Old Dog Vol.1 - Actualité manga

Critique du volume manga

Publiée le Vendredi, 18 Août 2017

En une toute petite poignée d'oeuvres,  Min-ho Choi est un artiste qui a su nous conquérir par la justesse de ses récits. Découvert en France aux éditions Akata avec l'écolo Moi, jardinier citadin et le subtil drame social Les Naufragés, l'auteur sud-coréen bénéficie également d'une belle réputation dans son pays d'origine, où il a gagné plusieurs pris et où il travaille également sur des oeuvres d'animation. Cette fois-ci, on le retrouve dans le label Asian District des éditions Kotoji, et pour l'occasion l'éditeur s'offre là sa première oeuvre venue de Corée.


Old Dog, c'est l'histoire d'un homme qui, bien des années après le décès de ses parents, revient sur les lieux où il a grandi : la ville de Séoul et ses alentours. Au fil de son parcours renaissent en lui de nombreux souvenirs, heureux ou malheureux, ainsi que certains regrets. En faisant le point, il pourra redonner une place à tout cela et se reconstruire lui-même.


On devine qu'Old Dog est à ce jour, parmi ce que l'on connaît de Min-ho Choi en France, son oeuvre la plus personnelle, car au vu des descriptions parfois très précises du passé, l'auteur a dû mettre beaucoup de lui ici. Et il le fait d'une très belle manière, à travers un récit savamment construit et brillamment illustré.


Ainsi, c'est à travers les pensées du personnage principal que nous découvrons tout. Tandis qu'il parcourt les terres où il a grandi, on suit au plus près ses pensées, présentées sobrement, mais avec force tant elles sonnent juste et l'on peut ainsi s'immiscer au plus profond de tout ce qu'il peut ressentir : les souvenirs heureux ou malheureux qui tiennent parfois à des détails, les rappels de petites joies liées à sa famille et des efforts qu'ont pu faire son père et sa mère avant qu'il ne les voie tomber peu à peu dans les affres de la vieillesse, les retours à son esprit de ce qu'il a pu vivre de bon et de moins bon avec son frère, ses profonds regrets liés à certaines choses difficiles comme la fin de vie de son père...


Tout cela, on le découvre de façon non linéaire, un peu dans le désordre parfois, selon ce qui revient en mémoire de l'homme. Un choix réaliste, dans la mesure où nous aussi, nos propres souvenirs sont rarement en ordre chronologique. Au lecteur, alors, de voir se reconstruire le parcours du personnage principal au fil des éléments qui reviennent à sa mémoire, et Choi, même s'il faut être attentif pour bien le suivre, ne nous perd jamais grâce à un procédé subtil, où il joue souvent sur une frontière un peu brouillée entre le présent et les souvenirs qui se mêlent lors des moments de transition entre les époques.

* [LIGNES AFFICHÉES]

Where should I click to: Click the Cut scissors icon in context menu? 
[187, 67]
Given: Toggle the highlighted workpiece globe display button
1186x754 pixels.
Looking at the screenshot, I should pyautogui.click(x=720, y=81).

* [TÂCHE COURTE 1]
D'après la critique, répondez à chacune de ces questions :
(a) À quelle date la critique a-t-elle été publiée ?
(b) Chez quelles éditions Min-ho Choi a-t-il été découvert en France ?
(c) Dans quelle ville le personnage principal a-t-il grandi ?
* [TÂCHE COURTE 2] Reproduisez le passage de la critique commençant par « Tout cela, on » et se poursuivant jusqu'à « entre les époques. ».
Les lignes ne servent à rien ici.

* [RÉPONSE COMPLÈTE 1]
(a) Le vendredi 18 août 2017.
(b) Aux éditions Akata.
(c) À Séoul.

* [RÉPONSE COMPLÈTE 2]
Tout cela, on le découvre de façon non linéaire, un peu dans le désordre parfois, selon ce qui revient en mémoire de l'homme. Un choix réaliste, dans la mesure où nous aussi, nos propres souvenirs sont rarement en ordre chronologique. Au lecteur, alors, de voir se reconstruire le parcours du personnage principal au fil des éléments qui reviennent à sa mémoire, et Choi, même s'il faut être attentif pour bien le suivre, ne nous perd jamais grâce à un procédé subtil, où il joue souvent sur une frontière un peu brouillée entre le présent et les souvenirs qui se mêlent lors des moments de transition entre les époques.